这一设计策略使芯片可以在物理上隔离时序接口,从而提升其实际工程性能并减少调试难度。因此,chiplet设计的最大挑战在于如何有效地实现物理层的互连,同时满足多样化应用需求。
在异构集成的Chiplet系统中,芯片之间的互连不再局限于简单的数据传输,而是需要在速度、功率效率和延迟等关键指标上达到极致。
D2D(芯片到芯片)互连作为一种新兴互连模式,以优化封装系统的总体成本为目标,在面积效率、能源消耗和带宽密度等方面表现出色。通过在相邻芯片间布置高速、窄带宽的互连线,D2D在传输效率和功耗间找到平衡,为未来Chiplet设计提供了坚实的基础。
不同的应用需求对互连方式的选择有不同的偏好。例如,对于需要处理大型数据集的AI推理和训练应用,D2D互连需要支持高带宽、高传输速率的架构,并具备可靠的跨芯片延迟管理。
在AI训练应用中,由于数据量大、模型复杂,GPU核与外部存储之间的传输需求尤为显著。这意味着在设计Chiplet互连系统时,D2D不仅需要考虑物理特性,还需与应用软件兼容,使多个芯片模块在逻辑上无缝融合,形成一个整体。
在实际操作中,D2D互连的实现面临着物理层和协议层的双重挑战。
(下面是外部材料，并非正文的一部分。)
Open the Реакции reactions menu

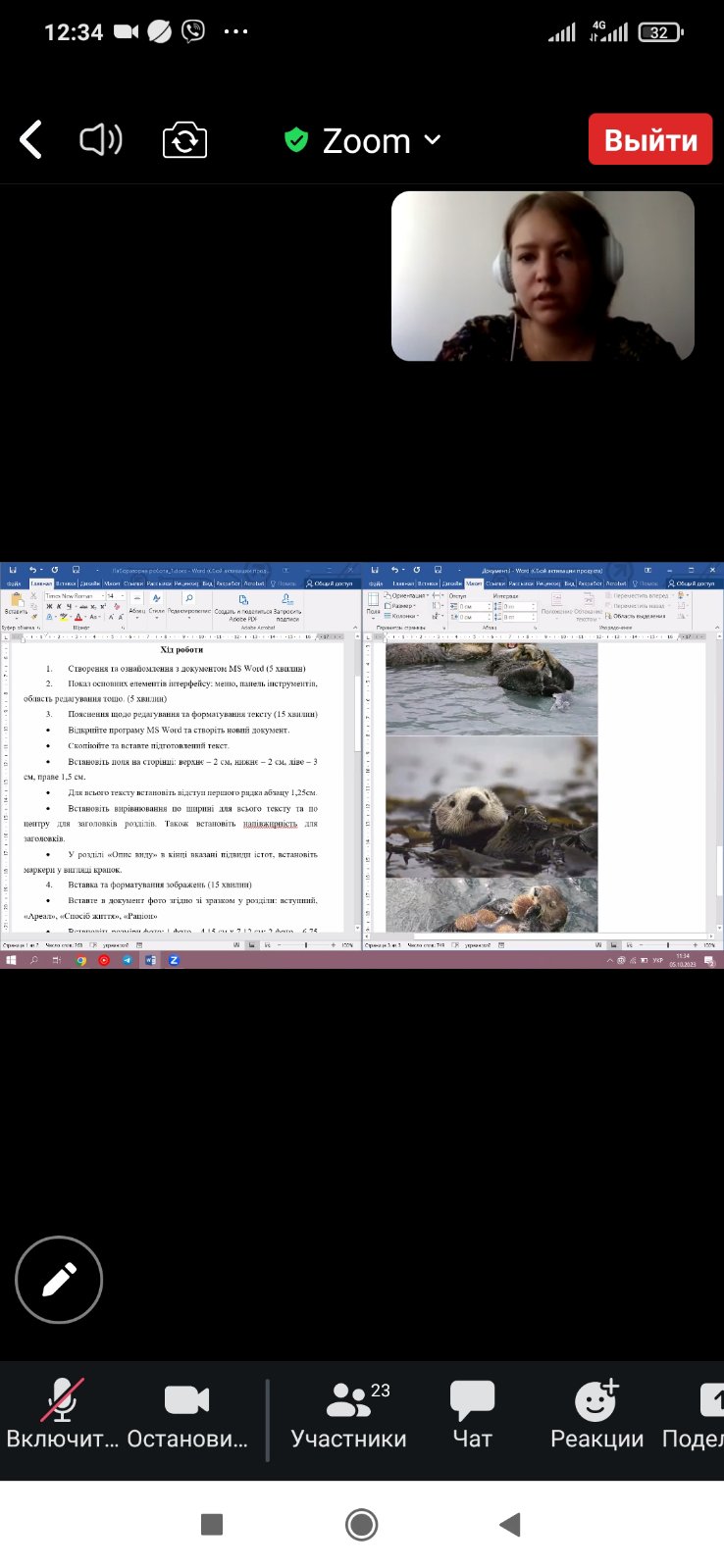[596, 1413]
例如,现有的AMBA CHI协议经过包装后,可以适配不同芯片间的物理层连接,从而实现灵活的跨芯片通信。
同时,诸如BoW和UCIe等协议在传输效率和适应性上各具优势,为芯片间通信提供了丰富的选择。通过将这些协议引入到chiplet设计中,可以提升系统的灵活性,使其能够适应更多样化的工作负载。
Part 2
异构系统的集成难题与创新路径
异构集成不仅仅是硬件的挑战,也涉及软件的深度参与。在芯片分区中,推理通常利用较小的数据集做出决策,而大型数据集的AI训练则要求GPU核能够紧密协作并保持高带宽。
随着芯片尺寸缩小和工作负载增加,在芯片内部实现片上互连变得更加复杂。
Eliyan的研究指出,这种芯片间的带宽需求将影响硬件设计的分区选择。在GPU应用中,出于整体性能和资源分配的需求,可能会采取将GPU和内存拆分到不同chiplet的策略,以便在多应用场景下维持较高的处理效率。
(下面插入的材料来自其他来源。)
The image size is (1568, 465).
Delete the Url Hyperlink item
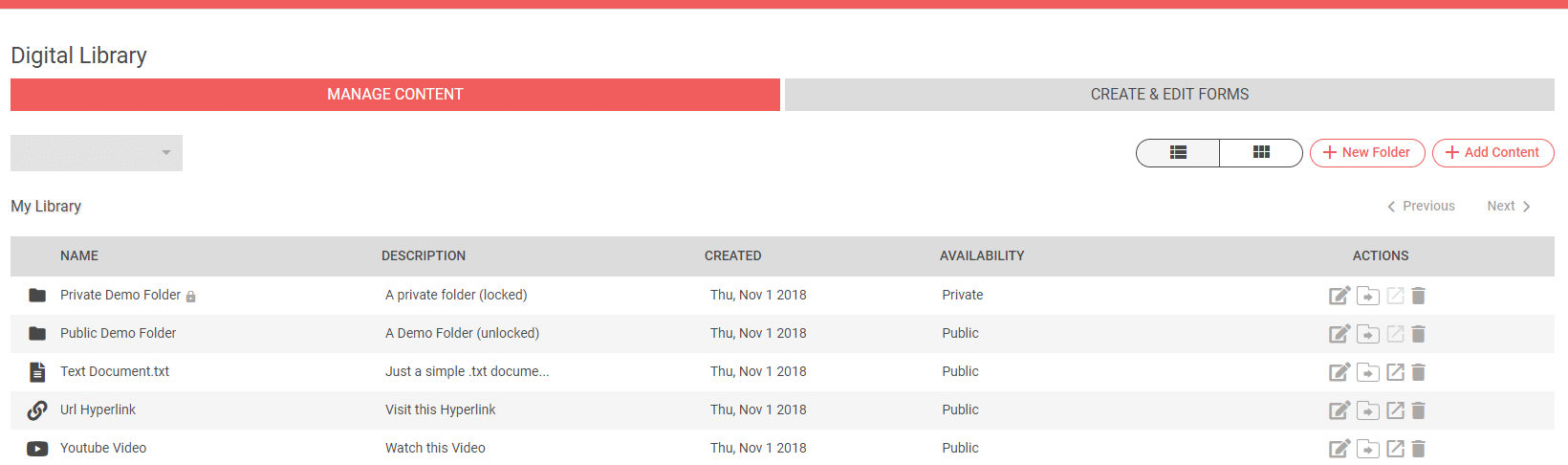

在Chiplet互连系统中,能效与带宽的平衡成为了设计中的关键考虑因素。例如,当需要在多个chiplet之间传输数据时,适当的电压调节和平衡电路设计有助于减少功耗。
同时,由于异构系统中的分区会产生跨芯片时钟同步等问题,系统还需对不同芯片之间的通信接口进行高度优化。这包括精密的模拟电路设计和噪声控制,以减少因传输时延而带来的性能损耗。
为了实现芯片互连的有效管理,chiplet系统还必须考虑其未来的可扩展性。跨芯片通信和片内通信间的转换涉及到协议、物理层接口以及电路布局的多层级调控。
正如Giuliano指出的,chiplet设计的自然趋势是将片上的SoC网络迁移到封装层,以降低数据传输的延迟和功耗需求。
通过在封装层加入物理传输层,chiplet互连能够实现更高的带宽和更低的传输成本,为芯片设计的灵活性和可拓展性提供了保障。
小结
芯片级互连和chiplet设计的发展,正在推动半导体领域的技术创新和应用变革。
尽管即插即用的理想仍需克服大量技术挑战,但在D2D互连、协议优化和跨芯片通信等方面的进展,让实现异构集成的系统成为可能。从芯片分解到异构集成,这不仅仅是物理和工程技术的进步,也是对系统设计思想的革新。